Zappos has a great example of a one-page FAQ format, with a navigable table of contents at the top, which link to different anchor spots on the same page. It’s not a great design feat to create one, as you won’t need any JavaScript or even CSS to make it work. All of that is native HTML functionality.

You could do a show/hide accordion-style format, like what Kleenex tissues does, which is a pretty common technique to save vertical space and reduce “text anxiety,” but I generally prefer to not make users have to make select gestures if I don’t have to. Scrolling is cheap and easy. You could do that with CSS only, but event handling should really be HTML and JavaScript. Either way, some special coding needs to happen to make accordions work.

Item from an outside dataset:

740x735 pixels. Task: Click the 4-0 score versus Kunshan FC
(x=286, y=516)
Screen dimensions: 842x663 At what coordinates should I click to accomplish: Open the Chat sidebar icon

For complicated overlapping subjects rolled into one (astrophysics, electromagnetism, geology, worldwide disaster scenarios), Instagram’s Help Center microsite is a format I’d recommend for what Suspicious 0bservers has to deal with. You can have up to three levels of navigation on the left, or breadcrumbing at the top if you’re on a mobile device, and any further informational hierarchies can be demonstrated in the content area.

2 Comments

  • Ed Hurst says:

    People who enjoy public speaking seldom write well. But as you note, Ben could easily get volunteer help. There are several supporting blogs run by Observers, and it would be very easy to mobilize volunteers for something like this. Ben gets a lot of annoying questions because he actually requires people to watch videos as the only free source (the books are expensive), and most people who like videos are intellectually lazy.

    • Jay DiNitto says:

      I will say that video is excellent for demonstrating physical phenomena, like with animations and such, which is a good medium for some of Ben’s type of information. The sun data in particular in his daily updates are good for that, and some of the unique things he’s shown, like a possible way the earth may tilt from the unlocking of the crust/mantle pairing.